* **WORK INSTRUCTIONS**
Write out every record exactly as it appears. Skip the pictures.

Items listed in a dataset:
#####

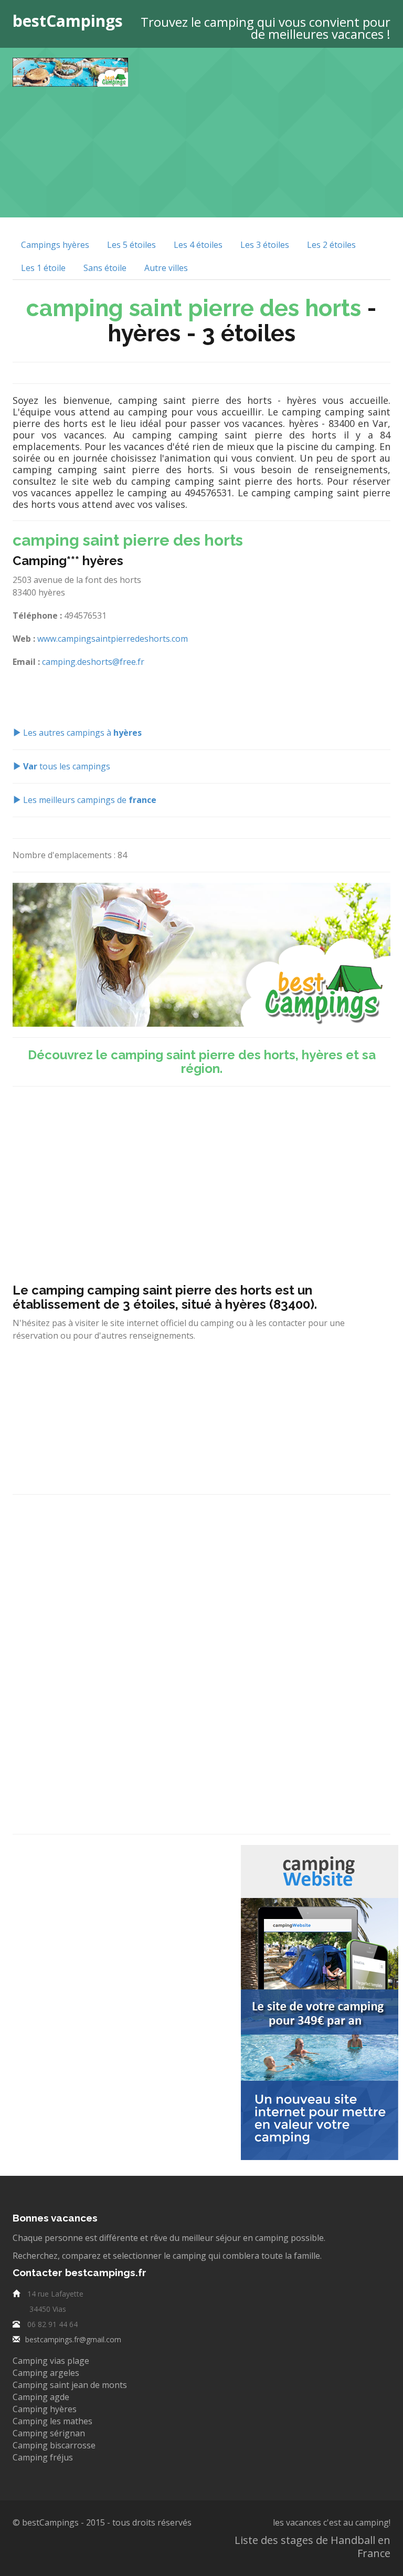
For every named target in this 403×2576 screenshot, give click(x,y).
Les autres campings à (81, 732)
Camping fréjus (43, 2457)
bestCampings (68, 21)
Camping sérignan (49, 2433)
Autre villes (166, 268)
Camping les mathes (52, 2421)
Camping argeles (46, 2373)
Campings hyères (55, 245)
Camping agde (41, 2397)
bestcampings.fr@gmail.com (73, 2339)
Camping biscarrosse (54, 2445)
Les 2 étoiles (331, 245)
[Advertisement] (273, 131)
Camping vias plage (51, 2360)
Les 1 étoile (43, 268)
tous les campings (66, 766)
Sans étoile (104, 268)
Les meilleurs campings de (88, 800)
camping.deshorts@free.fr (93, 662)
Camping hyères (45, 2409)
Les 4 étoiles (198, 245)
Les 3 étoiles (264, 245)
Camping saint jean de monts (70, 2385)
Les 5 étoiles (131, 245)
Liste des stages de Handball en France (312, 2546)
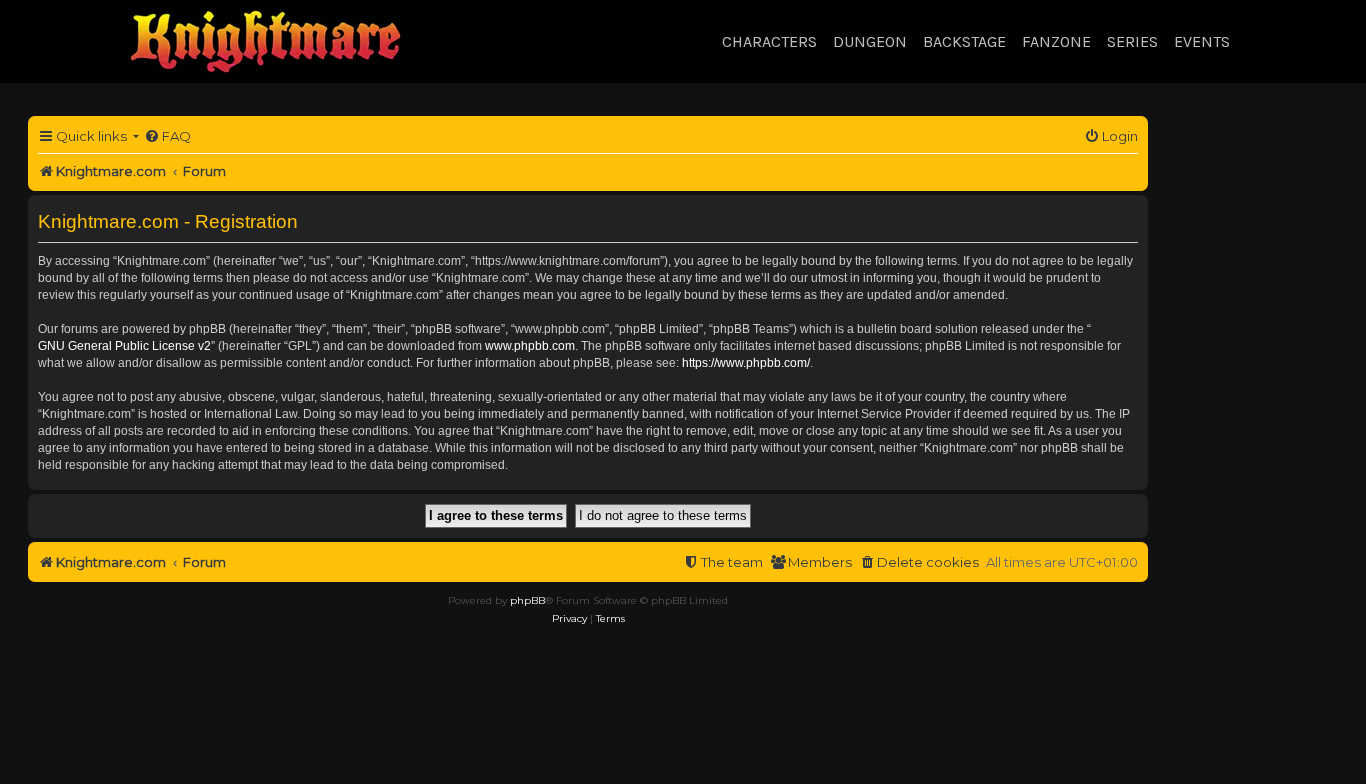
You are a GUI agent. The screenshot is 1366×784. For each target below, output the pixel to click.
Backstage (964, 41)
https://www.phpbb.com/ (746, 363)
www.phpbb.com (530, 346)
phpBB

#####

* **RESPONSE AREA**
For every named target in this 403×2576 screenshot, give click(x,y).
Les autres campings à (81, 732)
Camping fréjus (43, 2457)
bestCampings (68, 21)
Camping sérignan (49, 2433)
Autre villes (166, 268)
Camping les mathes (52, 2421)
Camping argeles (46, 2373)
Campings hyères (55, 245)
Camping agde (41, 2397)
bestcampings.fr@gmail.com (73, 2339)
Camping biscarrosse (54, 2445)
Les 2 étoiles (331, 245)
[Advertisement] (273, 131)
Camping vias plage (51, 2360)
Les 1 étoile (43, 268)
tous les campings (66, 766)
Sans étoile (104, 268)
Les meilleurs campings de (88, 800)
camping.deshorts@free.fr (93, 662)
Camping hyères (45, 2409)
Les 4 étoiles (198, 245)
Les 3 étoiles (264, 245)
Camping saint jean de monts (70, 2385)
Les 5 étoiles (131, 245)
Liste des stages de Handball en France (312, 2546)
You are a GUI agent. The screenshot is 1366×784. For each target below, output the pixel to click.
Backstage (964, 41)
https://www.phpbb.com/ (746, 363)
www.phpbb.com (530, 346)
phpBB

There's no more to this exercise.